_REQUISITOS_: Escreva a continuação do texto sobre a tortura na ditadura militar brasileira, começando logo depois da última frase apresentada.

_TRECHO DO TEXTO_:
Ignorar não é um bom caminho. A falta de respostas ou encaminhamentos diante da prática de tortura é uma das nossas heranças mais autoritárias. Os abusos de toda a sorte no campo da justiça criminal, da tortura ao excesso prazo, passando pela homologação de flagrantes forjados e pela decretação de prisões acobertadas pela generalidade da “ordem pública”, também costumam ser ignorados e raramente as autoridades envolvidas nessas rotinas são responsabilizadas. A começar pelo fato de que o próprio instituto do Habeas Corpus, no Brasil, não estabelece qualquer tipo de consequência para a autoridade coatora nos casos de concessão do writ. Podemos ir mais longe: os relatos de tortura são muitas vezes invisibilizados e não investigados.


Os áudios revelados nessa Páscoa comprovam e reforçam o que já sabíamos pelo menos desde os registros do BNM: a ditadura militar brasileira torturou e matou. Precisamos falar sobre isso à exaustão: porque não superamos a nossa herança autoritária; porque a redemocratização não foi suficiente para acabar com a tortura no Brasil; porque muitos brasileiros nesse momento fazem troça e acham graça na violência de Estado, flertando, abertamente, com a possibilidade de um regime autoritário.



Os áudios disponibilizados agora pelo pesquisador Carlos Fico, correspondentes a julgamentos ocorridos no STM entre os anos de 1975 à 1979, ajudam a completar o quadro já desenhado pelo BNM (e depois pelas Comissões da Verdade), mas mais do que isso trazem a questão para a pauta do dia - e é assim que deve ser. A ativação da memória coletiva, a partir da escuta dos áudios, em um contexto político no qual a apologia à tortura se tornou frequente, é antídoto em defesa da democracia e dos princípios que animam o texto constitucional brasileiro. É preocupante que o STM e as Forças Armadas se sintam incomodados. É importante, é saudável olhar para ditadura para aperfeiçoar a democracia. A memória da nossa crueldade, do nosso desmazelo, precisa ser constantemente reativada, permitindo-nos enfrentar o que se revela. A violência de Estado nunca é bem-vinda.

_DADOS EXIBIDOS_:
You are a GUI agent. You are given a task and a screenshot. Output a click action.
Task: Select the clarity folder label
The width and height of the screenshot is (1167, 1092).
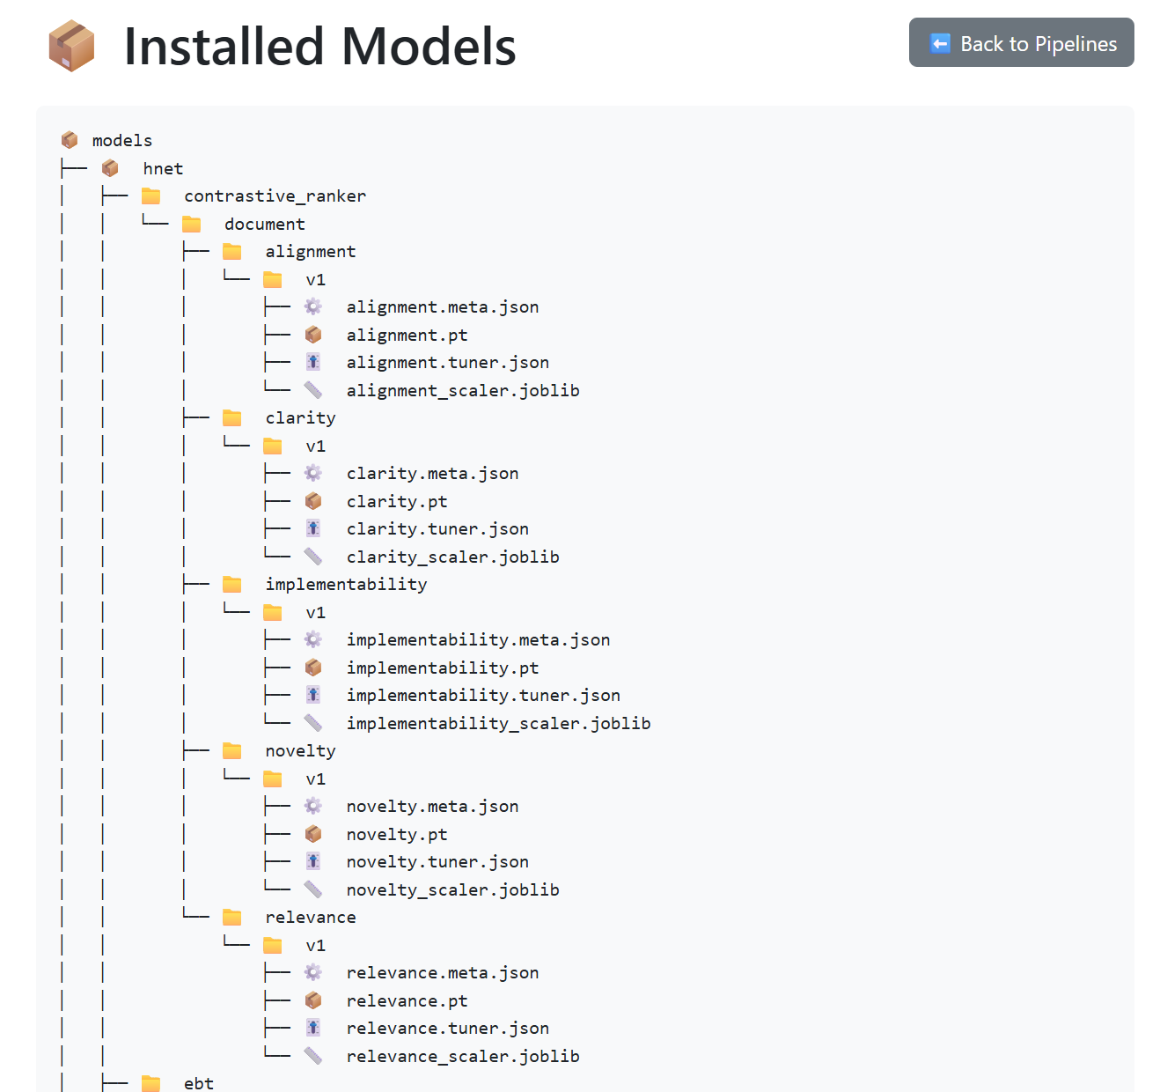[x=300, y=418]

_RESPOSTA DO EXERCÍCIO_:
1Torture in Brazil: A Shocking Report on the Pervasive Use of Torture by Brazilian Military Governments, 1964-1979, Secretly Prepared by the Archiodese of São Paulo


2 O livro-documentário de Lawrence Weschler (1990) conta com detalhes os enormes esforços mobilizados na empreitada de coleta, análise, registro e divulgação das violações da ditadura pelo BNM.


3 http://bnmdigital.mpf.mp.br/pt-br/. Acesso em 19 abr. 2022


4 O acervo do STM contém inúmeros processos de relevância histórica, a exemplo de julgados que versam sobre temas como a Revolta Tenentista, a Coluna Prestes, o Levante Comunista de 1935, a Segunda Guerra Mundial e a ditadura militar. Grande parte do material está digitalizado. Decisão do Supremo Tribunal Federal, de março de 2017, reafirmou o direito à informação dos registros documentais e fonográficos relativos aos julgamentos ocorridos na década de 1970 no STM, sem exceção.



REFERÊNCIAS


Arquidiocese de São Paulo. Brasil: Nunca Mais. Petrópolis, Vozes, 1985.


PEREIRA, Antony. Ditadura e Repressão: o autoritarismo e o estado de direito no Brasil, no Chile e na Argentina. São Paulo, Paz e Terra, 2012.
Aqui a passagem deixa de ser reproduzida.